今回、社会保険の拡大の対象となるのは、従業員数が51人以上の「特定適用事業所」に雇用される従業員であって、以下の条件に全て当てはまった場合です。

(1)週の所定労働時間が20時間以上30時間未満(正社員の所定労働時間が40時間の企業の場合)

(2)所定内賃金が月額8.8万円以上(所定内賃金は基本給や諸手当の合計で、残業代や賞与は含まず)

(3)2ヶ月を超える雇用の見込がある(雇入れ時に2ケ月未満のでも、超過が常態化した時点で対象)

(4)学生ではない(夜間学生や休学中の者は対象者に含む)

*上記のように週20時間を超えていればすべて加入対象になるわけではありません。

 

9月上旬に通知が来ていれば確定です!

そして、会社担当者が気になっていたのが、「うちの会社は果たして特定事業所になるのか?」という点だったと思いますが、この9月上旬に10月1日から対象となる企業には「特定適用事業所該当事前のお知らせ」の通知が一斉に発送されました!この通知が来ている場合、10月1日から適用拡大事業所となることが確定です!貴社がそうであれば今から急いで対応の準備をしなければなりません。

 

急がなければならない理由

上記の「特定適用事業所該当事前のお知らせ」*には、「特定事業所に関するご案内」という用紙が同封されています。そしてそこには、このお知らせが到着した場合は10月1日時点で特定適用事業所に該当したものとして取り扱う】、【加入対象となる短時間労働者がいる場合は「被保険者資格取得届」を準備いただき、令和6年10月7日までに提出すること】と記載がされているのです。つまり、通知到着から1ヶ月の猶予もなく、事前準備の上、提出までしなければならないわけです。

*「事前のお知らせ」と「特定適用事業所に関する重要なお知らせ」は異なります。前者は確定ですが後者はあくまで可能性。

 

対応の手順

対応の手順としては、(1)従業員の中で今回の拡大の対象となる人をピックアップ、(2)その方々に加入時の条件(社会保険料負担や健康保険の切替)、それに被扶養者の要件、等を説明し、新たに社会保険の被保険者となることの同意と加入時に必要な情報(被扶養者含む)を収集、(3)(2)の結果を受けて「被保険者資格取得届」「被扶養者異動届」を作成、(4)10月1日以降に年金事務所(事務センター等)に提出という流れになります。

 

注意点

今回の適用拡大は法改正によるものですので、「本人の希望の有無」で決めることはできません。また、被扶養者となりそうな家族がいる場合には、その要件も説明して被扶養者の選定を進める必要があります。また、自社以外ですでに社会保険の被保険者となっている者は、自社で「被保険者資格取得届」を提出する他、どちらの会社の健康保険証を発行・使用するかの「二以上事業所勤務届」を管轄年金事務所(事務センター)または健康保険組合に本人または会社が提出しなければなりません。「もう一方の会社で加入しているからうちでは加入しなくてもよい」という誤った判断をしてしまう場合があることに要注意です。

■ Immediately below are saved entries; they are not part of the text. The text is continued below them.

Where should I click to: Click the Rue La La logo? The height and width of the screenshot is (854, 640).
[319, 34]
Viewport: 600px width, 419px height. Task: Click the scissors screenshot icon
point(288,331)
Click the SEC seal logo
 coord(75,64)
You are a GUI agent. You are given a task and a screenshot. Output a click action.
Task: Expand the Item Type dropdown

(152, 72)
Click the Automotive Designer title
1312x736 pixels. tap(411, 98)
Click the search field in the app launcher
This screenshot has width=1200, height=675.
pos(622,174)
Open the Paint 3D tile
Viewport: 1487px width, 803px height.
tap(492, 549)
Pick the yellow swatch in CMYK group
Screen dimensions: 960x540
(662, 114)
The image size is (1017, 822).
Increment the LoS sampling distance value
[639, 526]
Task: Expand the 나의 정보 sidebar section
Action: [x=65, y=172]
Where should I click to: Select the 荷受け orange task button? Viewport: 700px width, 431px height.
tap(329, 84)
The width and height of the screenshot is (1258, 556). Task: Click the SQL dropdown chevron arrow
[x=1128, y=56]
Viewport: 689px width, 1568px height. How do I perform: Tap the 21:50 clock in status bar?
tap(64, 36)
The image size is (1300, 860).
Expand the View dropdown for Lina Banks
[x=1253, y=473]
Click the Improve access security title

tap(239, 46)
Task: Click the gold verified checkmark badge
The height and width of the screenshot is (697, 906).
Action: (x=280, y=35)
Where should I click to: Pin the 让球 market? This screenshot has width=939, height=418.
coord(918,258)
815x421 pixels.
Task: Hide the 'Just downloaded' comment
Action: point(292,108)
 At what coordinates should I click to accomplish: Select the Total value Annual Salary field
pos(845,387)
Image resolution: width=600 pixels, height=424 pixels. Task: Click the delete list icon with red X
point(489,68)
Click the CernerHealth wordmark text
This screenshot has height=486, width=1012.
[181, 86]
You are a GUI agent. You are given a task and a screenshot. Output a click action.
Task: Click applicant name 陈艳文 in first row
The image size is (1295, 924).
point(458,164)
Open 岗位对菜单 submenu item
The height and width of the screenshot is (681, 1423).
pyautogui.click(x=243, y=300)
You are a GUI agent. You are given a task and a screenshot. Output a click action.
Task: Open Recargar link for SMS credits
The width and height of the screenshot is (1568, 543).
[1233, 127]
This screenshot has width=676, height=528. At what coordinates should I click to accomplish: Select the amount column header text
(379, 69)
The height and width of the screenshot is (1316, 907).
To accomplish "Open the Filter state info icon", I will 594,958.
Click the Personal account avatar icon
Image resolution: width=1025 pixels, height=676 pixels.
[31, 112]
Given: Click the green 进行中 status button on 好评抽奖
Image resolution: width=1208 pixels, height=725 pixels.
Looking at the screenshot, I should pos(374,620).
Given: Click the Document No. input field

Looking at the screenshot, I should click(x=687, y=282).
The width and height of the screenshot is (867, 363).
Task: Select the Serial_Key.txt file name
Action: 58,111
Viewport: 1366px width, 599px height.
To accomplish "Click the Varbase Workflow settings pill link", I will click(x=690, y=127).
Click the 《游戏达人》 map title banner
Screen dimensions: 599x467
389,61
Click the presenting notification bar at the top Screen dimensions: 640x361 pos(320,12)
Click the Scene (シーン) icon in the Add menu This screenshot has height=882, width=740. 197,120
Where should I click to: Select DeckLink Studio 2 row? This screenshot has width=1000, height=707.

繰り返しになりますが、特定適用事業所で社会保険適用拡大の要件を満たした従業員については、令和6年10月7日までに「被保険者資格取得届」と「被扶養者異動届」を提出する必要があります

 

最低賃金対応

最低賃金額は、まず、厚生労働省の諮問機関である中央最低賃金審議会が改定額の目安について答申(2024年度は全国平均で50円引き上げ、1054円で決定)、この結果を受けて地方最低賃金審議会が都道府県労働局長に答申、最終的に都道府県労働局長が地域別最低賃金額を決定します。令和6年度の地域別最低賃金額は下表の通りです(編注:令和6年10月1日に情報を更新しました)

注意点

改定後の金額に適用となる日(発効日)は都道府県毎によって異なりますが、この発効日から最低賃金額以上の額を使用者は支払わなければなりません(違反の場合は50万円以下の罰金)。給与締日とは異なることに注意。また、最低賃金額は時給額のため、月給者は時給額に直して比較する必要があります。

<計算式>⇒月給額÷月平均所定労働時間=時間単価≧最低賃金額(時間額)

*上記の月給額には「家族手当」「通勤手当」「皆勤手当」「残業手当」「臨時の手当」等は含みません

 

まとめ

今回は本当に目前に迫った「社会保険の適用拡大」と「最低賃金」の対応注意点について緊急で取り上げました。企業経営者や事務担当の方は是非参考にして準備してください。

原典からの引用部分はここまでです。